Rasa sesak mulai memenuhi dadanya, gadis itu menunduk, "Lili harus apa?"
Suaranya bergetar hingga tangisnya pecah saat itu juga. Ia sendirian, tidak ada yang akan membantu kecuali dirinya sendiri. Detik jam yang bersuara semakin keras, alat medis yang berbunyi semakin menakutkan, ruangan ruangan putih yang tidak ada kebahagiaan disana.
Liliana merogoh saku di roknya mengambil sesuatu disana—kartu nama Lucien.
Beralih pada ponsel, dia mulai mengetik satu persatu nomer yang tertera, pada menu panggilan. Ada sedikit keraguan yang menghentikan jemarinya, beberapa saat terdiam lalu ia menghela napas pelan untuk menetralkan perasaannya yang campur aduk.
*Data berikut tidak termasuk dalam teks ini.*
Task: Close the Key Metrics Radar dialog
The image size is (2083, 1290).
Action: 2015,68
Dalam beberapa detik masih belum ada sahutan dari pihak Lucien, sebelum di detik detik dering ponsel berakhir sebuah suara bariton yang memecah lamunan Lilian dalam sesaat.
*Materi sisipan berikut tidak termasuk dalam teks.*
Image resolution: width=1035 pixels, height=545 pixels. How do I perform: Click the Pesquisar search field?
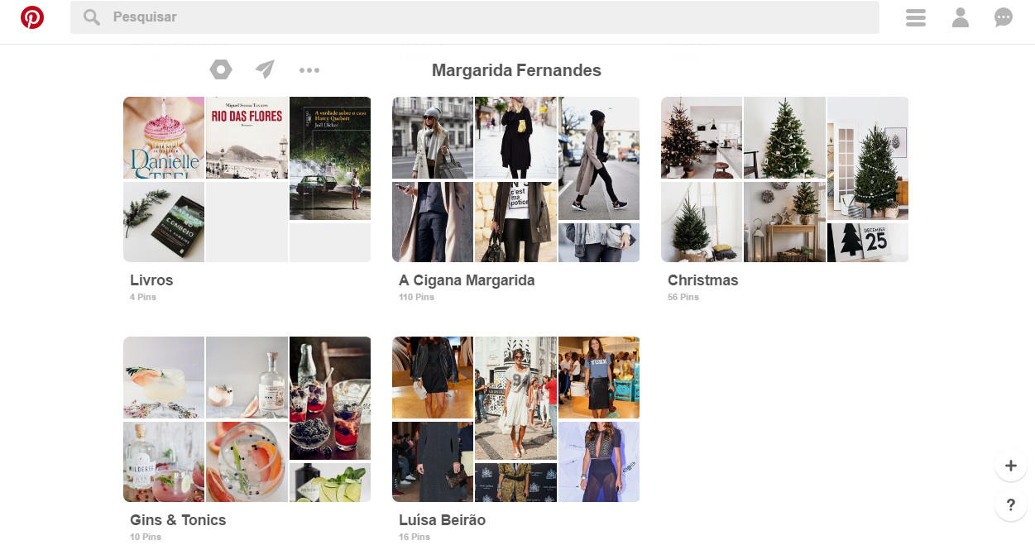[488, 17]
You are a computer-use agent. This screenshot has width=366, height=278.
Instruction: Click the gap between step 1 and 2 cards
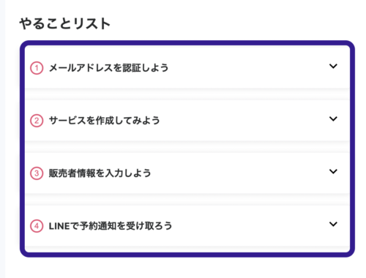pyautogui.click(x=187, y=94)
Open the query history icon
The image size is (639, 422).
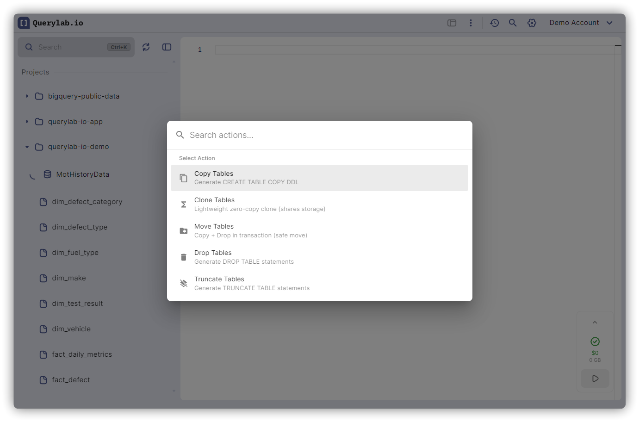pos(494,23)
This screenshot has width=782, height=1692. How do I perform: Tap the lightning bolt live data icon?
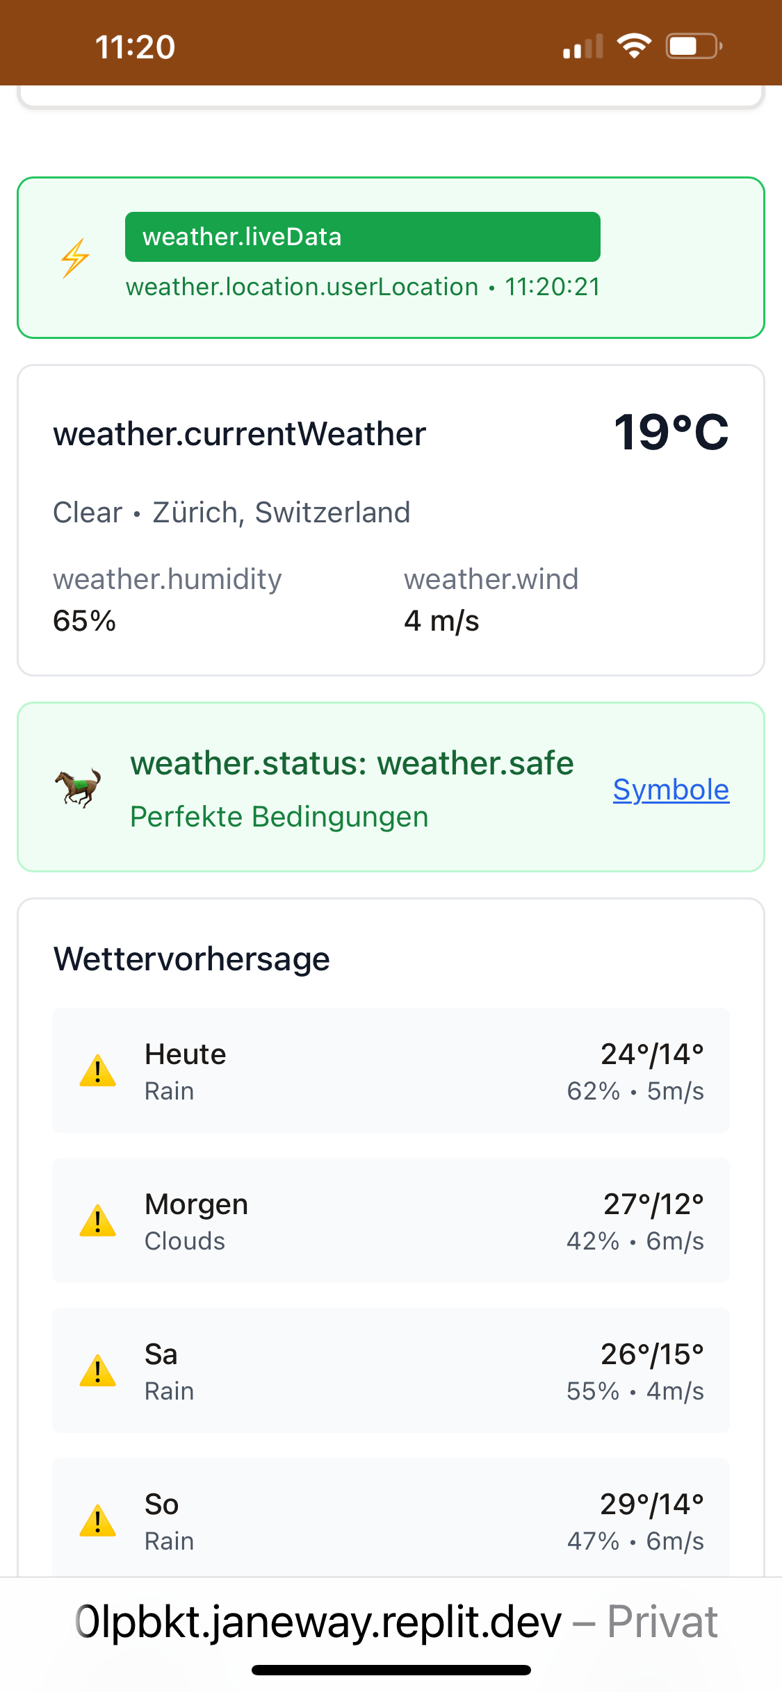(75, 258)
"Selamat malam, apakah saya berbicara dengan tuan Lucien?"
"Iya selamat malam, dengan siapa saya bicara?"
Liliana menelan ludah susah payah, mendengar suara bariton yang begitu tegas dan dingin membuat ia perlahan gugup untuk menyampaikan maksudnya. Namun tidak ada hal lain selain harus menghadapi semua ini.
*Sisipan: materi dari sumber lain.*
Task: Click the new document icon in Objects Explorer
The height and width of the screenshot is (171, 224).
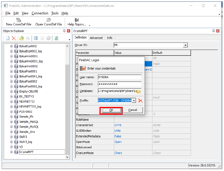Action: [x=8, y=38]
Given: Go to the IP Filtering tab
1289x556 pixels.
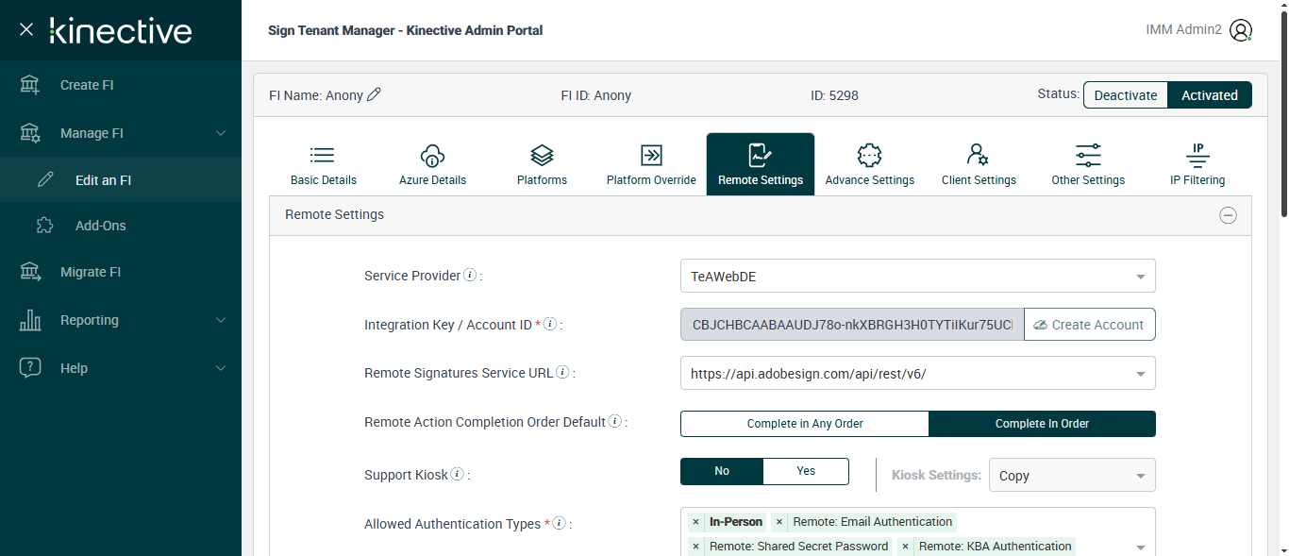Looking at the screenshot, I should click(x=1197, y=164).
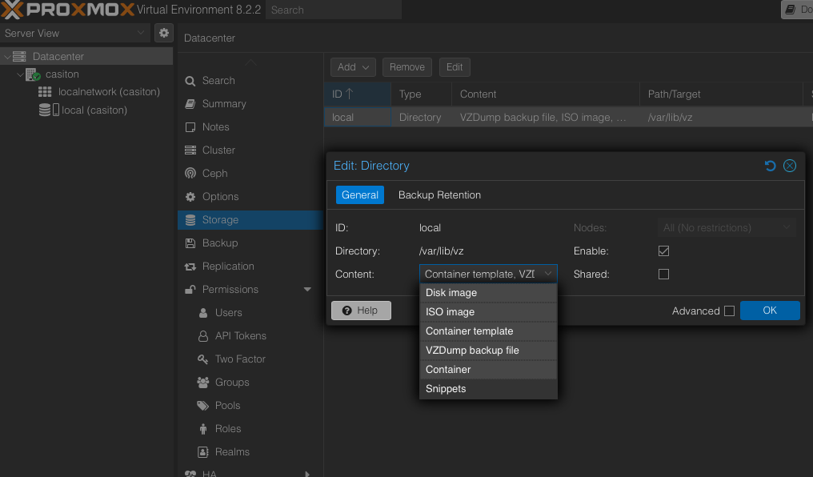This screenshot has height=477, width=813.
Task: Click the reset icon in Edit Directory dialog
Action: (x=770, y=166)
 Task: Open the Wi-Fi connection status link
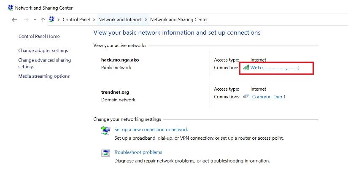pyautogui.click(x=275, y=68)
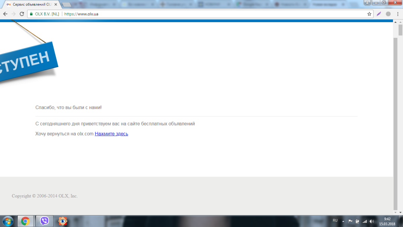Viewport: 403px width, 227px height.
Task: Click the address bar with olx.ua URL
Action: pyautogui.click(x=202, y=14)
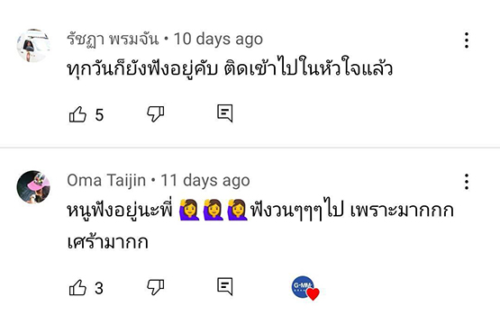Click the "11 days ago" timestamp
The height and width of the screenshot is (324, 500).
coord(205,181)
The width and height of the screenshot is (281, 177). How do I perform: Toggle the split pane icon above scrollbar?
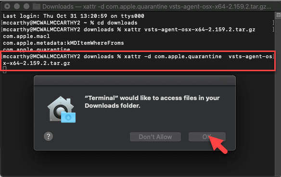tap(278, 15)
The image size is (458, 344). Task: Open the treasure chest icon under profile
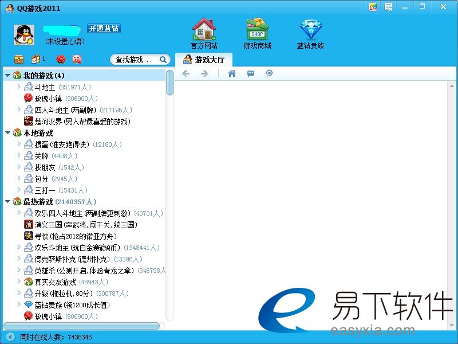[x=19, y=59]
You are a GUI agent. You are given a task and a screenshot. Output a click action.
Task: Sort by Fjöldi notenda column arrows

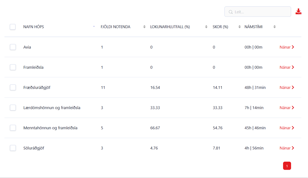[144, 27]
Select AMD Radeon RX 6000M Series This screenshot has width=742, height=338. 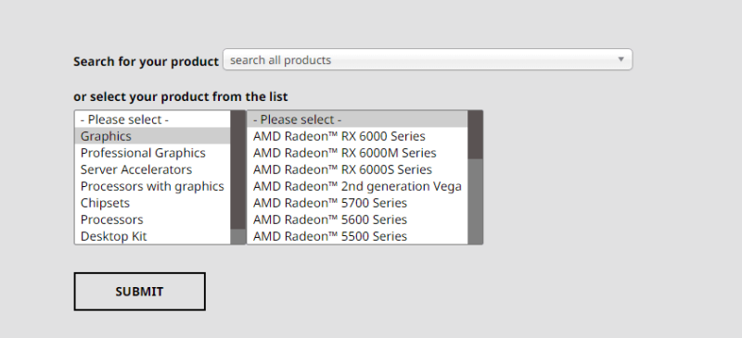click(x=357, y=153)
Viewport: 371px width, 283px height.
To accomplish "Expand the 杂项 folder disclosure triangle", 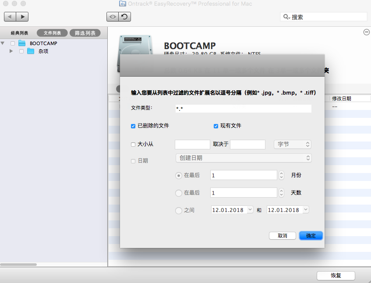I will (11, 51).
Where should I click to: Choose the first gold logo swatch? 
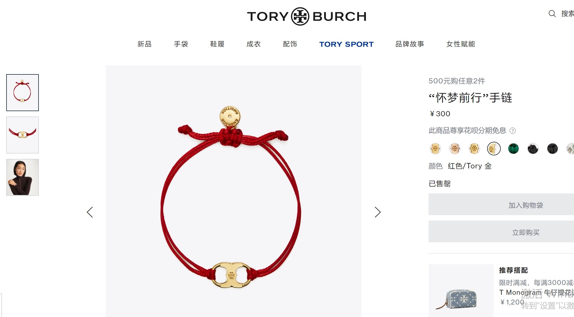pos(435,149)
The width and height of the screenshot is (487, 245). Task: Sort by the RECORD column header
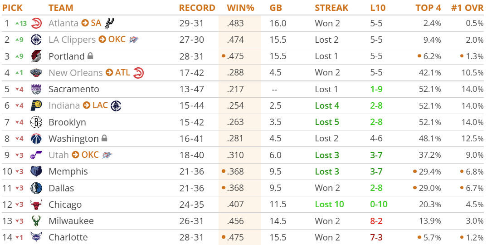click(x=197, y=8)
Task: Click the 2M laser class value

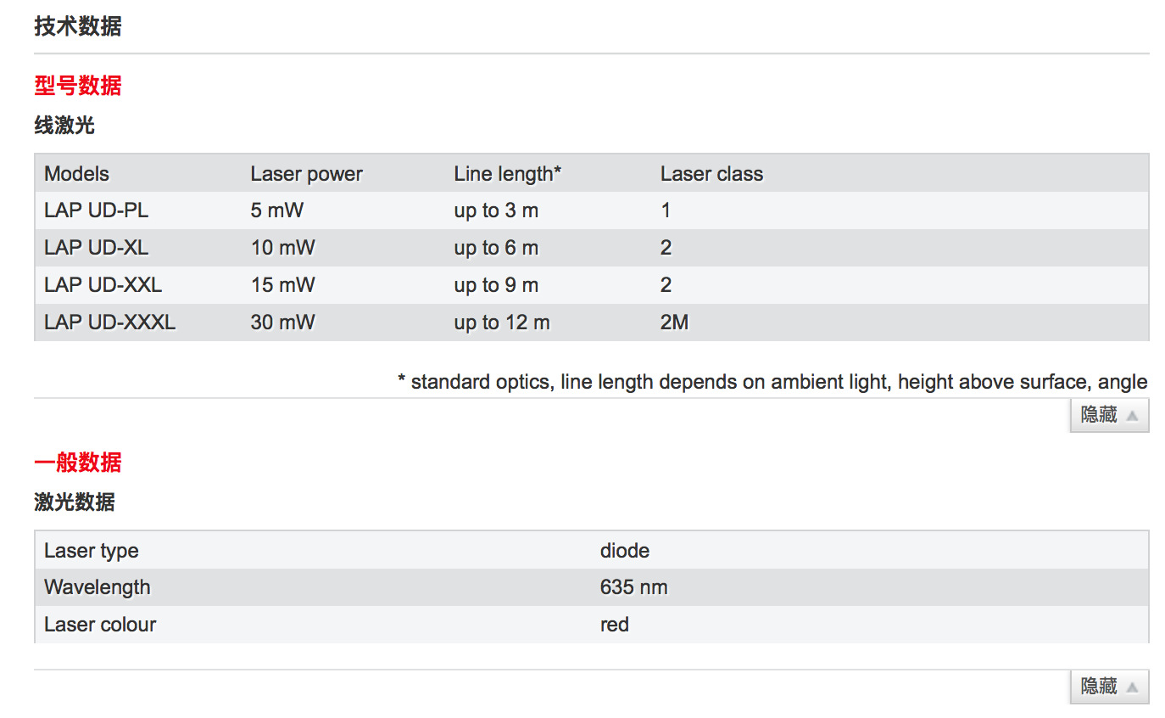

"Baik—perkenalkan saya Liliana Montclaire. Saya berbicara atas nama ayah saya, sebelumnya saya sangat berterima kasih atas kesempatan berbicara dengan anda tuan Lucien, saya ingin membahas hal mengenai utang ayah saya dan penawaran yang pernah anda tawarkan pada ayah saya," jelas Liliana dengan penuh keberanian yang sudah ia tekankan.
"Nona Liliana, baiklah. Malam ini anda bisa menemui saya di Le Céleste lantai 49 — Hôtel Lumière Luxury, pusat kota."
Panggilan berakhir secara sepihak oleh Lucien, raut wajah Liliana sedikit kusut seraya memandangi ponsel miliknya, ia sedikit tidak suka dengan respon Lucien yang terkesan tidak sopan. Tapi, bukan hal penting untuk dirinya pikiran, kecuali saat ini juga ia harus pergi bersiap siap.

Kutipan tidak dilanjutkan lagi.